The user should check the box Display coefficients for the unscaled variables and can export this list in a dataset for further analysis.
Random survival forest algorithm: visual ML
This algorithm is also in the Lab alongside the Cox algorithm.
- Training dataset, Event indicator column: same comments as for the Cox algorithm
- Prediction type: choose to predict either
- the time of survival with a given level of probability
- the probability of survival at a given time
→ see How to compare Cox and Random Survival forest models for more information
The other parameters are the same as for the standard Random Forest algorithm in DSS.
Random survival forest is implemented with scikit-survival. As of today, it is not possible in this package to specify how long the subjects have already lived for.
How to compare Cox and Random Survival forest models
The performance of Cox and Random Survival forest models can be evaluated using standard metrics (R^2 score, etc.). The plugin does not yet support ‘out of the box’ specific metrics for survival analysis, such as the concordance index or log likelihood ratios.
To be able to use standard metrics, the user must choose the method of predicting a time of survival for every individual in the test set.

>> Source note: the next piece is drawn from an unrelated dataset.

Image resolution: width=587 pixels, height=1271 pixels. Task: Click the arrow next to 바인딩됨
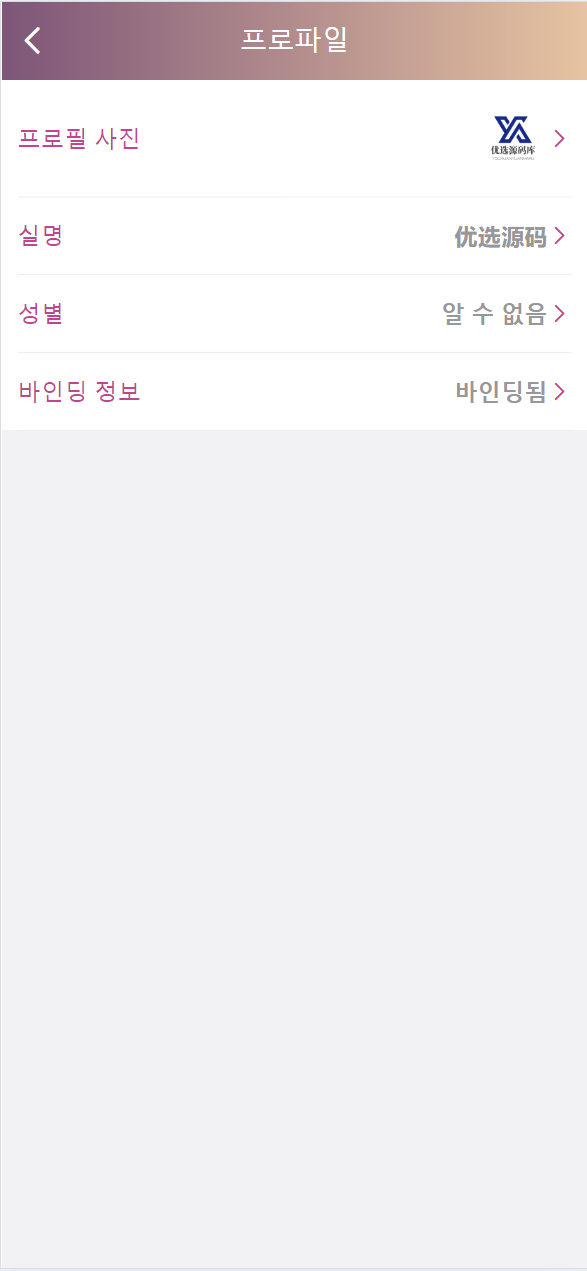tap(559, 392)
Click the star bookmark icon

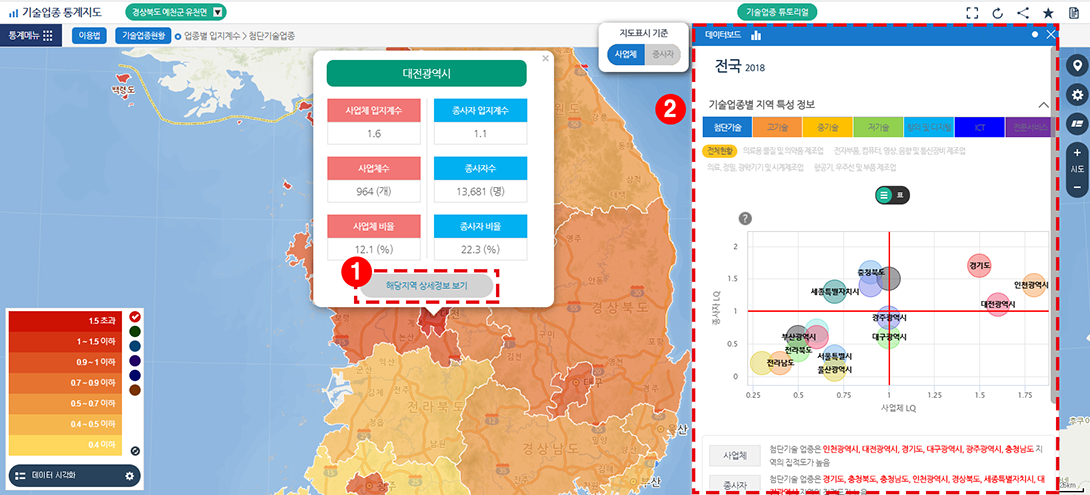tap(1047, 12)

Indeed, these two models are capable of calculating an entire survival probability curve for every individual in the test set. Therefore, the user must decide how to extract a single time of survival from these survival curves.
By default, the Cox algorithm will predict the mathematical expectancy of survival based on the survival curve. The user may find it interesting to choose the other method, which predicts the time of survival at which the estimated probability level is equal to a given probability value set by the user. The random survival forest will predict values based on the quantile-based method (the expectancy method is not yet implemented for random survival forests).
Note: the predicted times will be compared to the times of survival/censoring of individuals in the test set to obtain the score. Therefore, scoring is more meaningful on a test set that only has observed events. To obtain such a test set, the user can Split and Stack recipes to divide the dataset accordingly and change the ‘Train/Test set’ parameter in the Design.
Limitations
- By default, categorical variables are Dummy encoded, and no Dummy is dropped. To avoid collinearity between variables, the user should select Drop Dummy > Drop one Dummy.
- By default, standard rescaling is applied to the event indicator column, which will modify the expected format containing only 0s and 1s. The user must select Rescaling > No rescaling for this column.
- The plugin does not yet support ‘out of the box’ specific metrics for survival analysis, such as the concordance index or log likelihood ratios.
- It is not yet possible to retrieve the confidence intervals around the Cox hazard ratios. Future improvements of the plugin may include a Model View to be able to do so.
- Filtering in the confidence interval chart does not yet work as expected.